## GIVEN REQUEST
Please extract each line of the items below that contains the word "Task".
>> Begin RECORDS SHOWN
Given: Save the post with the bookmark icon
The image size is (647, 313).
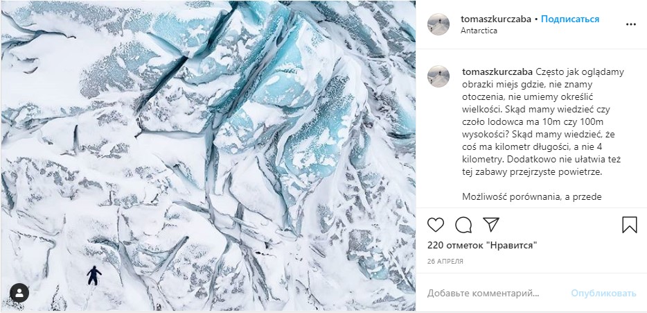Looking at the screenshot, I should click(x=629, y=225).
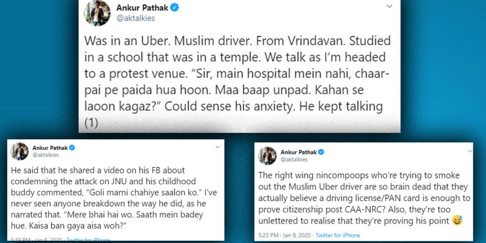Select the author name on the JNU attack tweet
Viewport: 486px width, 243px height.
coord(50,148)
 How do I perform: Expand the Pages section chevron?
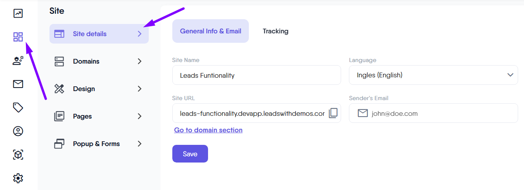pos(139,116)
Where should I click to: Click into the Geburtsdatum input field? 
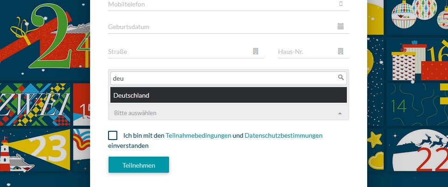point(217,27)
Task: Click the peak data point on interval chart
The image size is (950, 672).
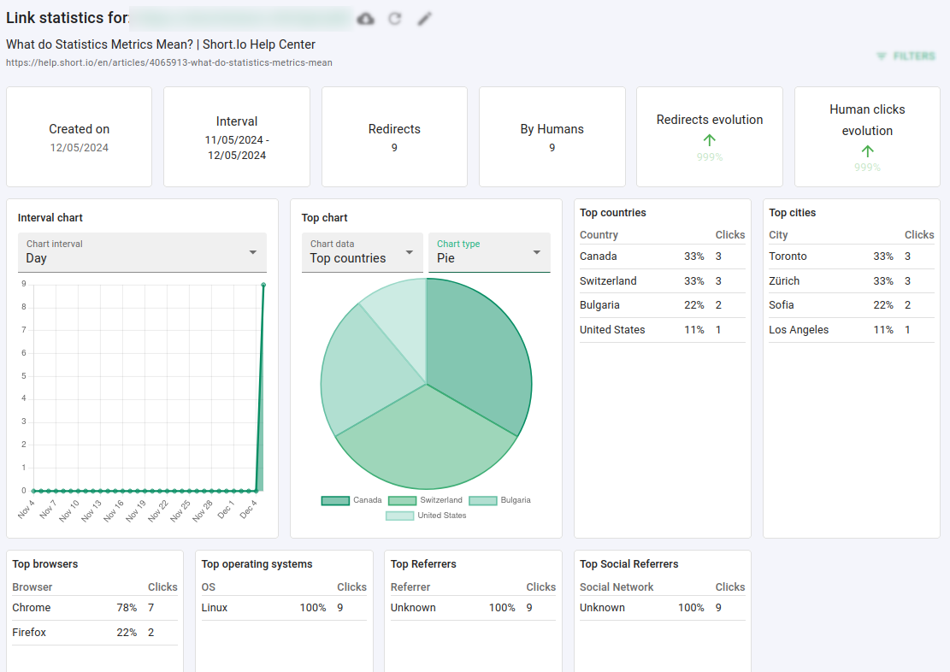Action: [263, 285]
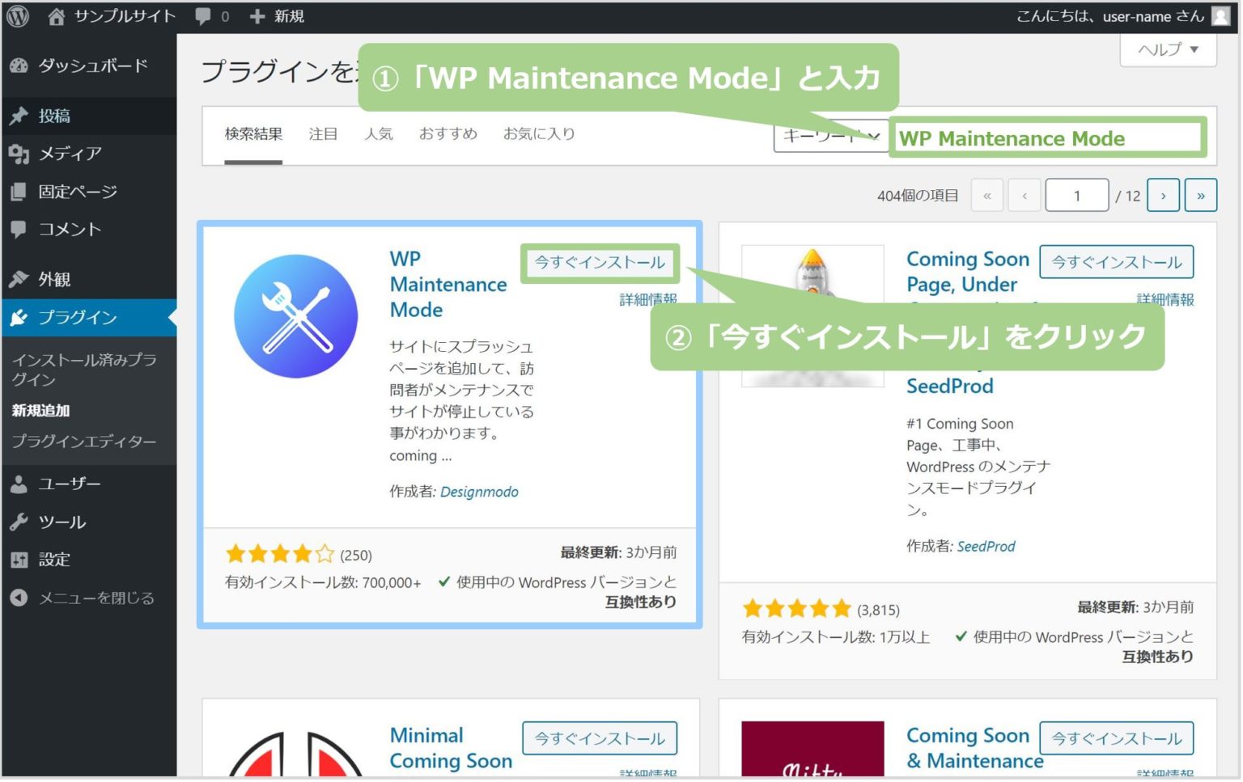Click the Media sidebar icon
Viewport: 1243px width, 782px height.
pyautogui.click(x=18, y=154)
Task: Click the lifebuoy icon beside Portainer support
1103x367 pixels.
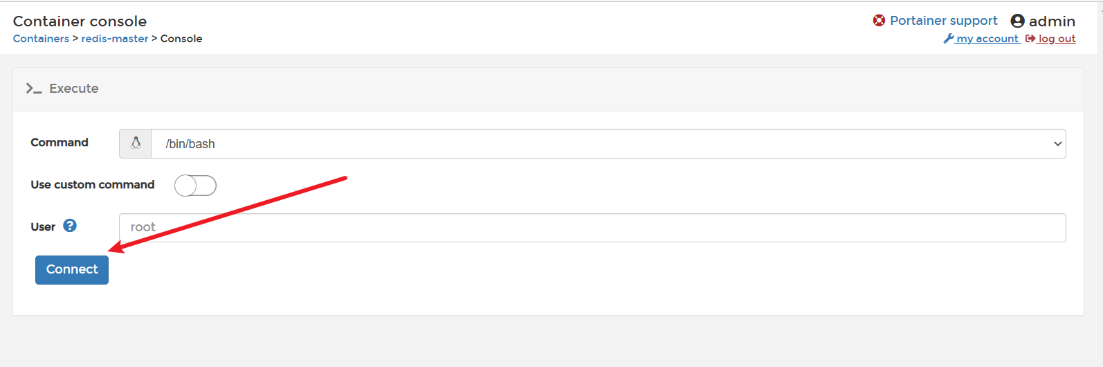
>> End RECORDS SHOWN
## RESULT FOR THIS EXERCISE
Task: Click the peak data point on interval chart
Task: Click the lifebuoy icon beside Portainer support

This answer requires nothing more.